The price war between supermarkets – so often mere PR campaigns rather than reality – is actually real this time. The oil price is falling amid about world demand and America’s fracking miracle. The strong pound is making imported goods ever cheaper.

On the surface, this seems to be great for the British people. But do you really get the impression that we are all feeling better off these days? That the low price of the weekly shop means we have more at the end of the week to spend on fun stuff? Hardly.

The reason is simple: even with price rises at these five year lows, with Bank governor Mark Carney facing the real prospect of having to write to the Chancellor to explain why inflation has fallen so far, wages have not kept up the pace. In fact, if you include bonuses, average earnings are still only rising at 0.6 per cent – precisely half the amount that prices are going up.

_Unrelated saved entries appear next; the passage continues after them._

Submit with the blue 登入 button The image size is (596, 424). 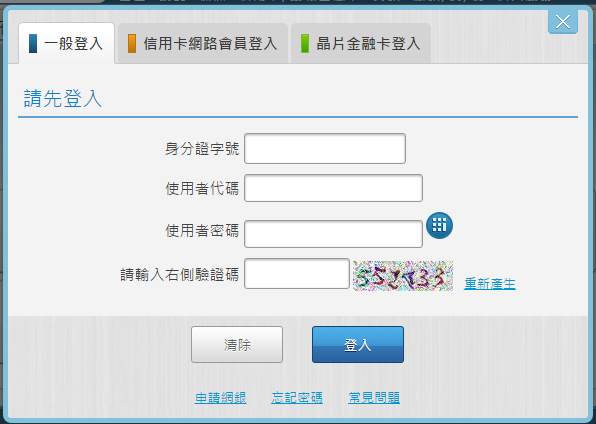click(x=358, y=345)
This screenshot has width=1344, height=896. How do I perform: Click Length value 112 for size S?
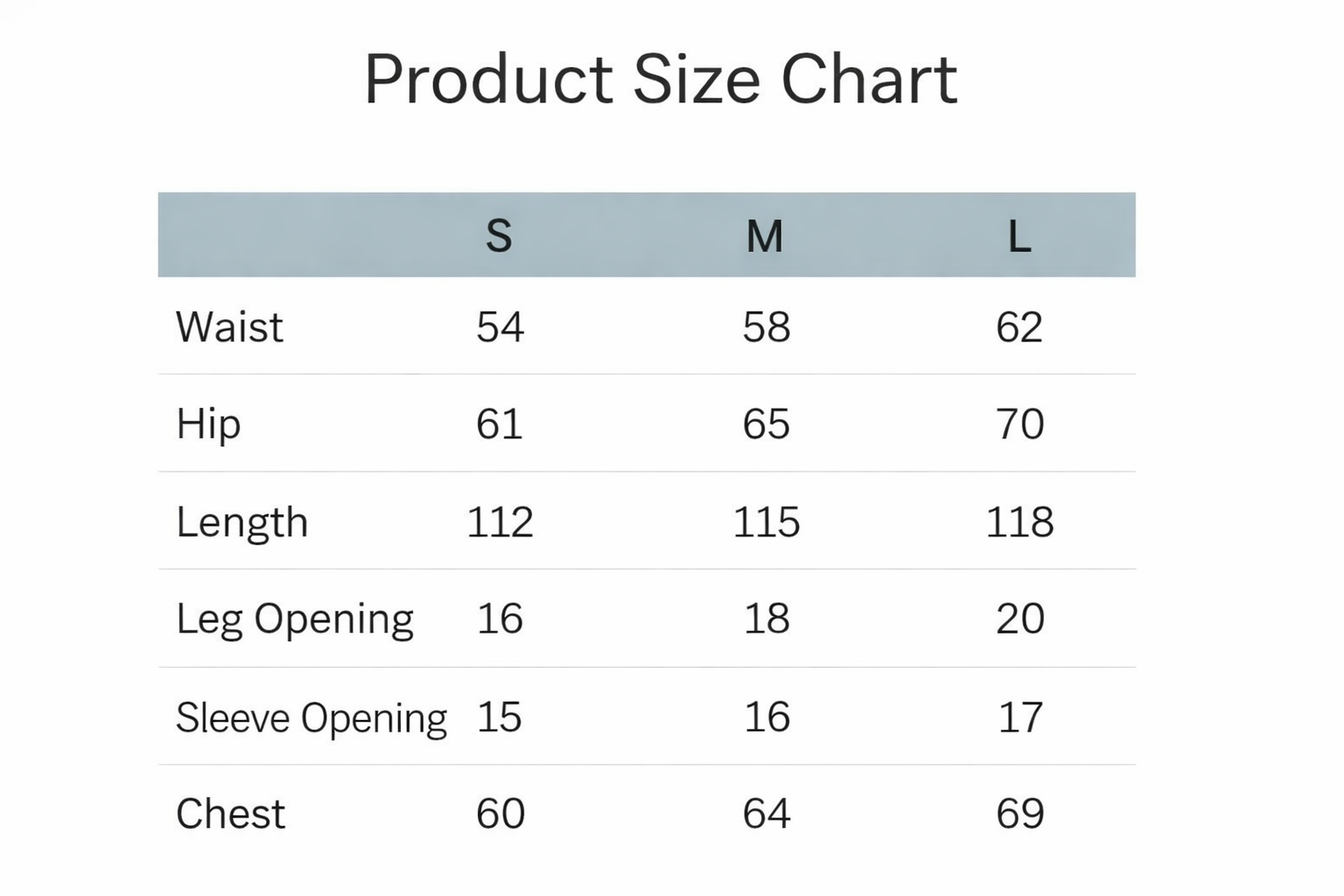500,522
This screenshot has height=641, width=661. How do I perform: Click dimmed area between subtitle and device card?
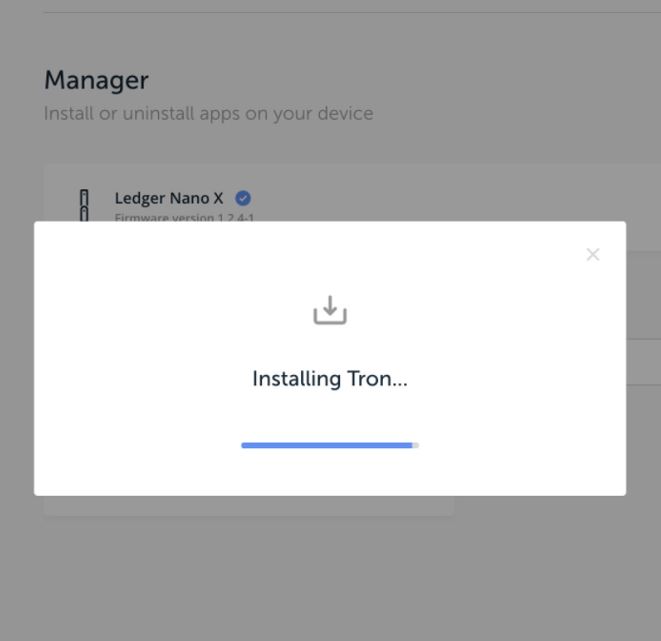(330, 145)
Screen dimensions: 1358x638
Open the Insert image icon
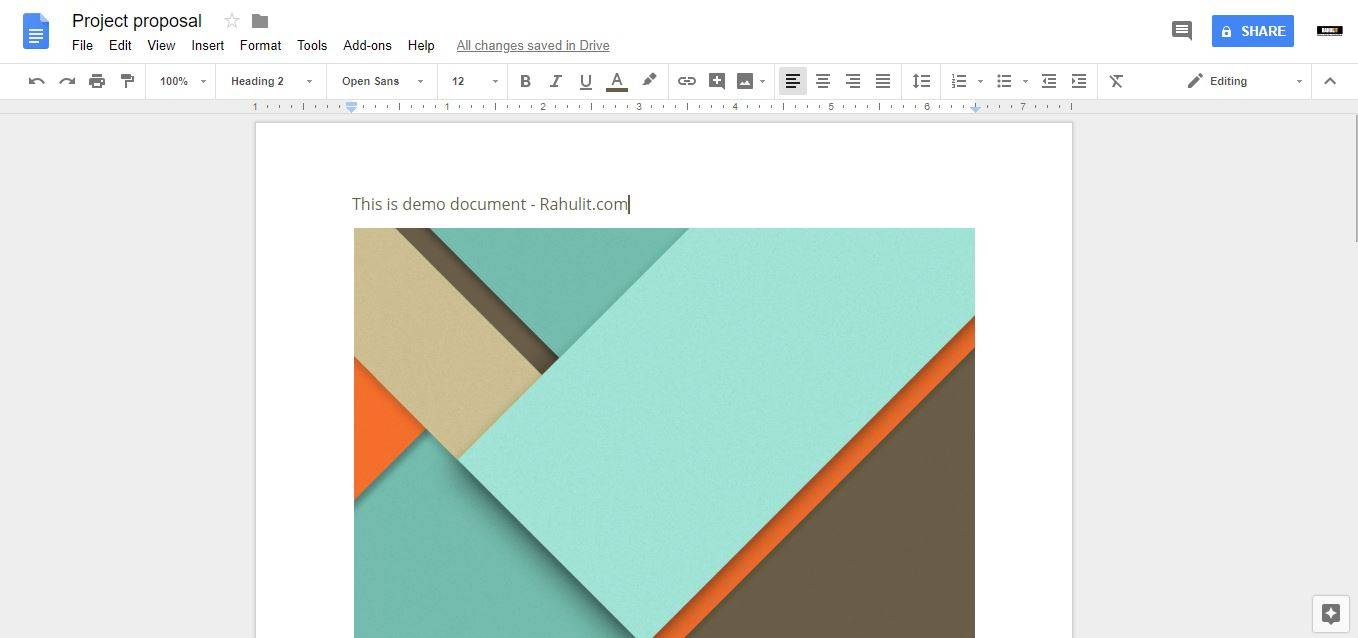click(747, 81)
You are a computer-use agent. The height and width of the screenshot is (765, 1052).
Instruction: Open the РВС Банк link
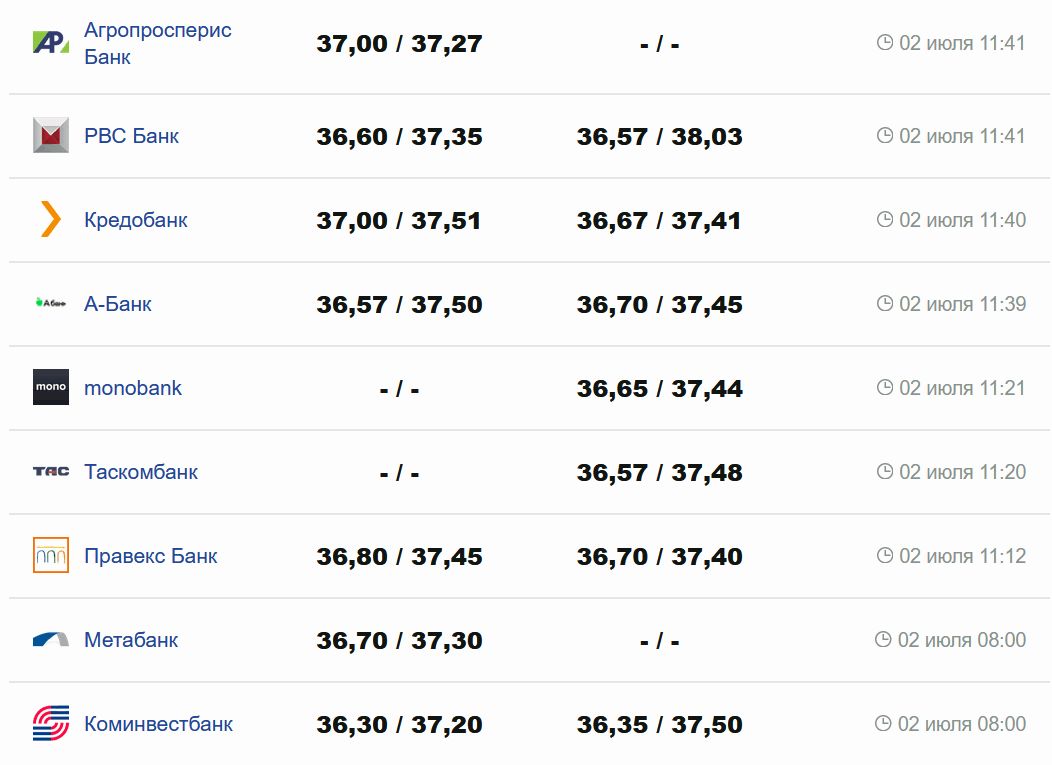(131, 136)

In other words, in real terms, people are getting poorer by the week.

The economy may be improving from its dismal position in 2008. The queues of the unemployed may be shortening. But what kind of jobs are people going into? Poorly paid, self-employed, often multiple jobs to make ends meet.

This will have numerous effects: it will pile yet more pressure on companies to cut their prices further - with all the implications for redundancies that implies, it will worsen the country’s financial position as the tax-take dwindles, and the lack of a feel-good factor will generally undermine the government’s claims that they have saved the economy.

Given Labour’s dismal scoresheet on the economy last time around, and the Conservative and Lib Dem positions presiding over the current situation, it seems fairly obvious that the predominantly working class poor, most badly affected by the income squeeze, are going to be looking somewhere else for solutions when it comes to the next Election.

A fact of which I suspect Mr Farage is acutely aware.